Answer with the exact lines of the following material from the one containing "Open the Eiche Avena product thumbnail" through the one containing "This screenshot has height=409, width=445.", both end lines included.

━━━

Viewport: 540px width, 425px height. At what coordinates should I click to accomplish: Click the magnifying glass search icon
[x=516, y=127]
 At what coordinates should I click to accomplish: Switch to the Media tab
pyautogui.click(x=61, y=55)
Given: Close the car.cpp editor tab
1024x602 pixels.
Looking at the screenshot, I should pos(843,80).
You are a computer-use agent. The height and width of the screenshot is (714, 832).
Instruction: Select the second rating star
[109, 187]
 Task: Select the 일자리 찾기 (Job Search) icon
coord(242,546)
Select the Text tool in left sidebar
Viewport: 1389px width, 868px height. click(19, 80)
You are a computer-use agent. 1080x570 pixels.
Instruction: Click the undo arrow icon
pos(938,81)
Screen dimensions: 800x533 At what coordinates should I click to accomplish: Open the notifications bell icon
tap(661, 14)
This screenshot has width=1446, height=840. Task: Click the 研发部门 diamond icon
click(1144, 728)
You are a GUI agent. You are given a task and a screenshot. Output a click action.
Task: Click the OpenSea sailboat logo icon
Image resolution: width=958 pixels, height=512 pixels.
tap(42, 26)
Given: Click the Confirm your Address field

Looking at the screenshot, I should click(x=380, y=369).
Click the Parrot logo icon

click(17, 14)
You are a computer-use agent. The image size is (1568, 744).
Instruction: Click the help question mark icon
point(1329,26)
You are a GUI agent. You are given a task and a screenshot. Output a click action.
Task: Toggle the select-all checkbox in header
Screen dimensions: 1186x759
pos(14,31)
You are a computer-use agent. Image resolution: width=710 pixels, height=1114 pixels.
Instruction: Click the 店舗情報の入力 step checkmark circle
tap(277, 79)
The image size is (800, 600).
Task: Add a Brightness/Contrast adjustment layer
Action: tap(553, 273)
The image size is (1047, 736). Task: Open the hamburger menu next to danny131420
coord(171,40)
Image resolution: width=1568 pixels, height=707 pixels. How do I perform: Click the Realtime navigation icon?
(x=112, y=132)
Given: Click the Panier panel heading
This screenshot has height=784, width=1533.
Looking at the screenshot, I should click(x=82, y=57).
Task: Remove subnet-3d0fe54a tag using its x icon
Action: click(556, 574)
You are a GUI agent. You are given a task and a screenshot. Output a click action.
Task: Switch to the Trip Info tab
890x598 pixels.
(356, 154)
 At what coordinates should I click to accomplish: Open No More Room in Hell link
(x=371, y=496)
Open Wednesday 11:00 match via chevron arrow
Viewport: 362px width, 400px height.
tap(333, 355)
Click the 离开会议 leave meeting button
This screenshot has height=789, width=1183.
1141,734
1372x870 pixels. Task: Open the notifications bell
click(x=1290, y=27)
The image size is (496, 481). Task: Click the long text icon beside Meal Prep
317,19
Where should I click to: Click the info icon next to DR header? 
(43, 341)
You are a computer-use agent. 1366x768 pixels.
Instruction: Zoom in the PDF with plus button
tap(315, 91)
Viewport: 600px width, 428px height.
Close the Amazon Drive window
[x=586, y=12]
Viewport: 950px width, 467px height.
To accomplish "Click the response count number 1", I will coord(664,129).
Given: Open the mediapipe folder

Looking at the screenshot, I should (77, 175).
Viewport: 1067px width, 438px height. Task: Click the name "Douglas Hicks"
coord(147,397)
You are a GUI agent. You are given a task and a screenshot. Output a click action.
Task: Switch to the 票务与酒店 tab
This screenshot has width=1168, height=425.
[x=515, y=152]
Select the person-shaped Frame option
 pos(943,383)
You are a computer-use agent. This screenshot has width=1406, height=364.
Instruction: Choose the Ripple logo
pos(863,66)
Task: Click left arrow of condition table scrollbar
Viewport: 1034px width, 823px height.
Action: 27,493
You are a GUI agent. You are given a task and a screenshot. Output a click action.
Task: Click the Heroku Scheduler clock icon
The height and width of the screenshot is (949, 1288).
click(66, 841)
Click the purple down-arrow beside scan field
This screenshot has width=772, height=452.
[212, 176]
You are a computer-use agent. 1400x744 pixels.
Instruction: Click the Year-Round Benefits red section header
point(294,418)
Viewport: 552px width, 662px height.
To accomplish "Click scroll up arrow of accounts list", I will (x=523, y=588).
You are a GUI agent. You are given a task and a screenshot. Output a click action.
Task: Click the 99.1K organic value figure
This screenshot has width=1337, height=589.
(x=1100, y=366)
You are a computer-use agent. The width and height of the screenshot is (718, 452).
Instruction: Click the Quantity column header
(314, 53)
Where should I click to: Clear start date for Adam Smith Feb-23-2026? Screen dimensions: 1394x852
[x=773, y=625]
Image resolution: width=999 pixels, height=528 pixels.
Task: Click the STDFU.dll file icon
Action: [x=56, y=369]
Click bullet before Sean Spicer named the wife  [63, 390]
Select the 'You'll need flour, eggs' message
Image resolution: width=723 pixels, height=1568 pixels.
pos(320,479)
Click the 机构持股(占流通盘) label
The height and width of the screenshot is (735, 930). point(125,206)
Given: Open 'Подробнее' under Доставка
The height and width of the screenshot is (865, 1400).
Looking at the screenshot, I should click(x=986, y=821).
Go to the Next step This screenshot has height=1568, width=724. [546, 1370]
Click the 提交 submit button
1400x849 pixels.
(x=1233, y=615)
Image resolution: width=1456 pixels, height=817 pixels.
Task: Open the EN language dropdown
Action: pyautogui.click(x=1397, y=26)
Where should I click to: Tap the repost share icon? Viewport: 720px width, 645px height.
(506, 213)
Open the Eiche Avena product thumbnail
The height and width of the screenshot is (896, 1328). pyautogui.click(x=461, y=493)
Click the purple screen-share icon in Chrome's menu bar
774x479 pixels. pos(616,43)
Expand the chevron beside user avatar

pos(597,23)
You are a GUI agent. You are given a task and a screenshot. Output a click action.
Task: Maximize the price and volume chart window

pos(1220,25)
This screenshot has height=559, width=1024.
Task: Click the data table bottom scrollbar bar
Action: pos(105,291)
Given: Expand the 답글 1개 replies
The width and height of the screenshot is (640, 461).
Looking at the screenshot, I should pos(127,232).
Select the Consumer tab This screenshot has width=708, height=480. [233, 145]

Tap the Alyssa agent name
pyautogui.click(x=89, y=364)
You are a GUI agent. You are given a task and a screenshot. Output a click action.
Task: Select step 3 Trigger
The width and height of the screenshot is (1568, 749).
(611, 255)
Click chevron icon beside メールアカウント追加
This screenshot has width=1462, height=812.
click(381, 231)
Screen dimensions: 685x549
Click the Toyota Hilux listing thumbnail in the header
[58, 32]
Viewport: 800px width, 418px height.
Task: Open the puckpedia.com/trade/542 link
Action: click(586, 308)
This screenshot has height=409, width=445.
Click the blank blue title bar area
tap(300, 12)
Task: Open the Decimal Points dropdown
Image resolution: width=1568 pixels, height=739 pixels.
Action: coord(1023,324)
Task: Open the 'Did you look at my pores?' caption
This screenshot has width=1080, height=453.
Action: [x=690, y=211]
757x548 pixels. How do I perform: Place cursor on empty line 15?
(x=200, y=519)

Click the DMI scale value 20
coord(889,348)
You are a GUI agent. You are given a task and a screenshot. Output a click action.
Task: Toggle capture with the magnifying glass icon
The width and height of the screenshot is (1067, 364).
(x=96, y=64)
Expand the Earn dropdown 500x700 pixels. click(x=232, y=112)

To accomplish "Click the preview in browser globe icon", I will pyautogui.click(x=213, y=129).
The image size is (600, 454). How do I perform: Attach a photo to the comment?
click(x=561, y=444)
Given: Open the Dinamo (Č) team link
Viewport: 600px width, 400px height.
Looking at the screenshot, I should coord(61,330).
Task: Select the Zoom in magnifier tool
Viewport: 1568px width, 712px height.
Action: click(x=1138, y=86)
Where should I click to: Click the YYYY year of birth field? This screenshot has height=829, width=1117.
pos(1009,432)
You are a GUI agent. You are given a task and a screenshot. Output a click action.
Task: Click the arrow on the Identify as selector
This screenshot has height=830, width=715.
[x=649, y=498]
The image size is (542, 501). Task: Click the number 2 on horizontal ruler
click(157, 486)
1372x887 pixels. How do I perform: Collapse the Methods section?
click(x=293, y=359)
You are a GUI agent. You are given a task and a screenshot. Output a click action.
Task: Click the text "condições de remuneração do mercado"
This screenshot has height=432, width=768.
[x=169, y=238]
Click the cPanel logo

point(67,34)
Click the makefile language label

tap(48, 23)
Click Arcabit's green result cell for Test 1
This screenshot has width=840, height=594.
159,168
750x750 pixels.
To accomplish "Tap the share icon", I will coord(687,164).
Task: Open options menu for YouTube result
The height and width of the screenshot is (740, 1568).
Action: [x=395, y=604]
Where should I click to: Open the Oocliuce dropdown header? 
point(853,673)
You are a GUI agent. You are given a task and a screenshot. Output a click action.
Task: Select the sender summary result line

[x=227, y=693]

━━━

§ **Result of this task**
Open the Eiche Avena product thumbnail
The height and width of the screenshot is (896, 1328). pyautogui.click(x=461, y=493)
Click the purple screen-share icon in Chrome's menu bar
774x479 pixels. pos(616,43)
Expand the chevron beside user avatar

pos(597,23)
You are a GUI agent. You are given a task and a screenshot. Output a click action.
Task: Maximize the price and volume chart window

pos(1220,25)
This screenshot has height=559, width=1024.
Task: Click the data table bottom scrollbar bar
Action: pos(105,291)
Given: Expand the 답글 1개 replies
The width and height of the screenshot is (640, 461).
Looking at the screenshot, I should pos(127,232).
Select the Consumer tab This screenshot has width=708, height=480. [233, 145]

Tap the Alyssa agent name
pyautogui.click(x=89, y=364)
You are a GUI agent. You are given a task and a screenshot. Output a click action.
Task: Select step 3 Trigger
The width and height of the screenshot is (1568, 749).
(611, 255)
Click chevron icon beside メールアカウント追加
This screenshot has width=1462, height=812.
click(381, 231)
Screen dimensions: 685x549
Click the Toyota Hilux listing thumbnail in the header
[58, 32]
Viewport: 800px width, 418px height.
Task: Open the puckpedia.com/trade/542 link
Action: click(586, 308)
This screenshot has height=409, width=445.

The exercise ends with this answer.